▶ _RECORDS_

----

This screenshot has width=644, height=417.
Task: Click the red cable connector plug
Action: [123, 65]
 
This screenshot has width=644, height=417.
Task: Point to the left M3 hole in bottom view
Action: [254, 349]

----

▶ _GEGEVEN OPGAVE_
Kun je de regels van alle records hierboven weergeven als Markdown-tabel met de kolommen „Nr" (het rijnummer) en „Regel", zonder de lege regels?

▶ _ANTWOORD OPDRACHT_
| Nr | Regel |
|---|---|
| 1 | This screenshot has width=644, height=417. |
| 2 | Task: Click the red cable connector plug |
| 3 | Action: [123, 65] |
| 4 | This screenshot has width=644, height=417. |
| 5 | Task: Point to the left M3 hole in bottom view |
| 6 | Action: [254, 349] |